The accuracy gap between a fitted model and a base LLM on signal generation is real, but the number depends entirely on the task, frequency, asset, horizon, and metric. Pin a number to it and the only response you get is "that is not the experiment I would run." Pin the structure instead, and the response is "now I see why one fits and the other does not." Structure travels; a single benchmark does not.

## The one row where the LLM actually wins

Row 08 is not a courtesy. There is a real job the LLM wins outright, and it matters: turning unstructured text into structured fields. An earnings transcript into a sentiment vector. A news wire into event tags. A SEC filing into a set of features. ML needs heavy NLP scaffolding just to start that; the LLM does it out of the box.

But look at where that job sits. It is upstream of the signal generator, not the signal generator itself. The LLM builds features. Something else turns features into a position.

## Where this leaves a serious stack

Once you stop asking "ML or LLM?" and start asking "which tool for which layer?", the picture resolves into three layers and three different tools:

- natural language → structured features → **LLM**
- structured features → signal pack → **ML**
- signal pack → portfolio allocation → **neither** (that layer is an optimizer)

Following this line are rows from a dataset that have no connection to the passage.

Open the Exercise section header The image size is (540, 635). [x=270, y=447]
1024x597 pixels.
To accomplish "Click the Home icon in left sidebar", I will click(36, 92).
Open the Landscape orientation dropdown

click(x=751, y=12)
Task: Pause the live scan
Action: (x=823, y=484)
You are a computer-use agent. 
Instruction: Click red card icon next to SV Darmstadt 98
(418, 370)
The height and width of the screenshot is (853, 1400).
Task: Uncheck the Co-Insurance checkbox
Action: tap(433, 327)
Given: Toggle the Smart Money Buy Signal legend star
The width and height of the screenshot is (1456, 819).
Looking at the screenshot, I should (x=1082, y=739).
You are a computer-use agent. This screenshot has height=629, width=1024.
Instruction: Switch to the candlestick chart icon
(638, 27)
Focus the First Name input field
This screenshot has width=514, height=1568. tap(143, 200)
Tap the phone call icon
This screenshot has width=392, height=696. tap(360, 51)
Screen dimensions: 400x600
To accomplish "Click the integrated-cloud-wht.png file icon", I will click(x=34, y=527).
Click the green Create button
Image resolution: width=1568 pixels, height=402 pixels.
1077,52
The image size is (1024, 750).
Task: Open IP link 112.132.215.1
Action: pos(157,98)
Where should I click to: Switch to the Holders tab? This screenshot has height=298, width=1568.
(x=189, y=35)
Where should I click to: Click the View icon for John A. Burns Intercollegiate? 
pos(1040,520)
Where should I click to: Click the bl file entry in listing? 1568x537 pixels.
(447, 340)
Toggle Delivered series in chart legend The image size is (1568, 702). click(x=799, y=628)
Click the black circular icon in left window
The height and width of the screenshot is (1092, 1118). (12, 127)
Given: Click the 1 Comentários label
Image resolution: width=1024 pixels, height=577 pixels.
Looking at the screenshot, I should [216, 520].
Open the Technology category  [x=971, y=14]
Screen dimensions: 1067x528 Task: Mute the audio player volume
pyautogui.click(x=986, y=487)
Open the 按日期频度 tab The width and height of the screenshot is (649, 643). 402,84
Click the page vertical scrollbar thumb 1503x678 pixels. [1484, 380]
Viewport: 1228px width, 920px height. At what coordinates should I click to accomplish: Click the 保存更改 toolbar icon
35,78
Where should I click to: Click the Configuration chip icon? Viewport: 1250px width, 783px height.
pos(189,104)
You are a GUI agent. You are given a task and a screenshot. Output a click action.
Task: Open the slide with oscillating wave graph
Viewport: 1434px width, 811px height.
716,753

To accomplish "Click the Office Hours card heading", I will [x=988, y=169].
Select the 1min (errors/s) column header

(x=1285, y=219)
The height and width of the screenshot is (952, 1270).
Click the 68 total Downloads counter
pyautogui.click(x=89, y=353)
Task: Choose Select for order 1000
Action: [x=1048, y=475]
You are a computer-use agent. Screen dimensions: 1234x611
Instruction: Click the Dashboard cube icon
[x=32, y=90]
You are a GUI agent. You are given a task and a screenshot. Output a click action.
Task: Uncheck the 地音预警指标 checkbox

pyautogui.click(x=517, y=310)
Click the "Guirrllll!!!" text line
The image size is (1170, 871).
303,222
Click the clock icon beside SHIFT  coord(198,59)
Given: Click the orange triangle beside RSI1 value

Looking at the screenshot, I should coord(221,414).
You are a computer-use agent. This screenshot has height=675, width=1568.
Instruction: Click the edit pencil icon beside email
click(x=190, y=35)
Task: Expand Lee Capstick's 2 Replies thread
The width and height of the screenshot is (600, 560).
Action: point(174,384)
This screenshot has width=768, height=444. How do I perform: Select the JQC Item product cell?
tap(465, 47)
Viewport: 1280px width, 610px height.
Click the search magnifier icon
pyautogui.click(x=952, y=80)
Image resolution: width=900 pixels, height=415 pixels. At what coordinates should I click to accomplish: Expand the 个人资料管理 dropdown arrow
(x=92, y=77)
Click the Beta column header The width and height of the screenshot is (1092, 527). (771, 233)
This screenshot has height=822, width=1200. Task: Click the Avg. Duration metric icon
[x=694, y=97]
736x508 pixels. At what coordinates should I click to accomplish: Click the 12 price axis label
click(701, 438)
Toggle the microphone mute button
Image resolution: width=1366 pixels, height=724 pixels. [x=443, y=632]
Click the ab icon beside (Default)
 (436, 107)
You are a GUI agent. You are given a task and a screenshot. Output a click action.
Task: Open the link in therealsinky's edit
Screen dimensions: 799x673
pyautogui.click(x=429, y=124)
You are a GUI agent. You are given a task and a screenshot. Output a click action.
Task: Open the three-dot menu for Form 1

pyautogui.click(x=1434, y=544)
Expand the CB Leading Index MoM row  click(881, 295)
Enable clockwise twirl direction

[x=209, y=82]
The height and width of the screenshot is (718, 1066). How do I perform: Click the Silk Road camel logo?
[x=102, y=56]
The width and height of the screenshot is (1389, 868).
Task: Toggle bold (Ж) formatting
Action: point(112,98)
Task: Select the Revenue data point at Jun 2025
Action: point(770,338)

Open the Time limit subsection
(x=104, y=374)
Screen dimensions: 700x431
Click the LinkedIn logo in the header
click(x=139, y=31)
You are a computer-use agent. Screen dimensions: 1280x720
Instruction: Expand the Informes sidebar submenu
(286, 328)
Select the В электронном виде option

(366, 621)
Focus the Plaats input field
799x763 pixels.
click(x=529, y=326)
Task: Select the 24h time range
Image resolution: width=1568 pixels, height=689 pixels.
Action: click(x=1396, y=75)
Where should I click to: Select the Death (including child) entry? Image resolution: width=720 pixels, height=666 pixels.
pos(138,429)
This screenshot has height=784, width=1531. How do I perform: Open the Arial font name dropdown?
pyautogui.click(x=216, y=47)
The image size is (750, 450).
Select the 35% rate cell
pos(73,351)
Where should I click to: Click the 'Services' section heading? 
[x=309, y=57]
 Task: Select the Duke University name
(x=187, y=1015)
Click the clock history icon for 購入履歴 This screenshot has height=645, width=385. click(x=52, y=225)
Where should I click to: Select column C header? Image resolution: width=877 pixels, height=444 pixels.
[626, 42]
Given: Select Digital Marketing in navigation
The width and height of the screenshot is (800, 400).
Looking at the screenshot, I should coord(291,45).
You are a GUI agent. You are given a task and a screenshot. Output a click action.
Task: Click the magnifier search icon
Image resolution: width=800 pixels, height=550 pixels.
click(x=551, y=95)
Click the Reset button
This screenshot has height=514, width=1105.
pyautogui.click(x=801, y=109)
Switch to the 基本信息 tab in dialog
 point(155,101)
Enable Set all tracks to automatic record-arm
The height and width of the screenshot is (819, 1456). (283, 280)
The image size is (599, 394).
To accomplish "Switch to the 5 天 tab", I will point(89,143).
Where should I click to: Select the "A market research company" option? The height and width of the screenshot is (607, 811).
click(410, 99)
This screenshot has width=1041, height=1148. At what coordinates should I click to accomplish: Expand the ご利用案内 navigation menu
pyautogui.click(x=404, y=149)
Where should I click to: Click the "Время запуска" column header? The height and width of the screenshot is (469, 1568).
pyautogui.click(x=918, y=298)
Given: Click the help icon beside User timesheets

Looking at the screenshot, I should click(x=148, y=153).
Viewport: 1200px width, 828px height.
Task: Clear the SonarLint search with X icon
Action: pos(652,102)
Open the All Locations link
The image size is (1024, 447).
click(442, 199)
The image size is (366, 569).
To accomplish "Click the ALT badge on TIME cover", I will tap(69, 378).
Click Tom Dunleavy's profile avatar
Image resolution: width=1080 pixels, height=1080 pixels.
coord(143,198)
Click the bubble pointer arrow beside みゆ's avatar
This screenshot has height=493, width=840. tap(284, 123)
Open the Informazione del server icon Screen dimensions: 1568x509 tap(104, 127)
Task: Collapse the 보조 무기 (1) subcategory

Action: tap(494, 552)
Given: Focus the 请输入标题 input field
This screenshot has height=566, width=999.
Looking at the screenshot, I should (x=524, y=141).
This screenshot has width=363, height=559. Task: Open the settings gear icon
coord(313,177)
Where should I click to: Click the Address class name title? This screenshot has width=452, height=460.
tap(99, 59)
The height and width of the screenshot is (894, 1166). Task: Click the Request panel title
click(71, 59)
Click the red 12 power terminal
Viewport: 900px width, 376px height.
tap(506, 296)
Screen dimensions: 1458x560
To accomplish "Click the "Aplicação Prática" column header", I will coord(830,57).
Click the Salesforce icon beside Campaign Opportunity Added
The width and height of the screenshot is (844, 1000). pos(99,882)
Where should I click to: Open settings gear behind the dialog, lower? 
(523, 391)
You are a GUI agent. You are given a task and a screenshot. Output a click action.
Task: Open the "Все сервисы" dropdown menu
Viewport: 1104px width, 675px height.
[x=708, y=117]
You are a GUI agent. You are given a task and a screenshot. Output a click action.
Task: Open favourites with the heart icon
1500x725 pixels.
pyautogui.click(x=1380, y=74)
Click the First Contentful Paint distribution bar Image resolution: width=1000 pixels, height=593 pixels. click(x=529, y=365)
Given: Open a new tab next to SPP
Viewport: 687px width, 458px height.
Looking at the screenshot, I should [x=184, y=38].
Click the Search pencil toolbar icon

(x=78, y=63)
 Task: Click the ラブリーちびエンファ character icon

Each layer has a right tool, and picking the wrong one is its own failure mode. But the most expensive mistake on the table right now is putting the LLM in the middle layer — making it the signal generator — where it competes with ML on the seven dimensions it loses.

LLM upstream. ML in the engine room. The clone problem from last time was really just this mistake wearing a different costume: an LLM doing a job that belongs one layer up.

What does your split look like? If you are running an LLM somewhere in the signal path, I am curious which layer it sits in — and what catches it when it is wrong.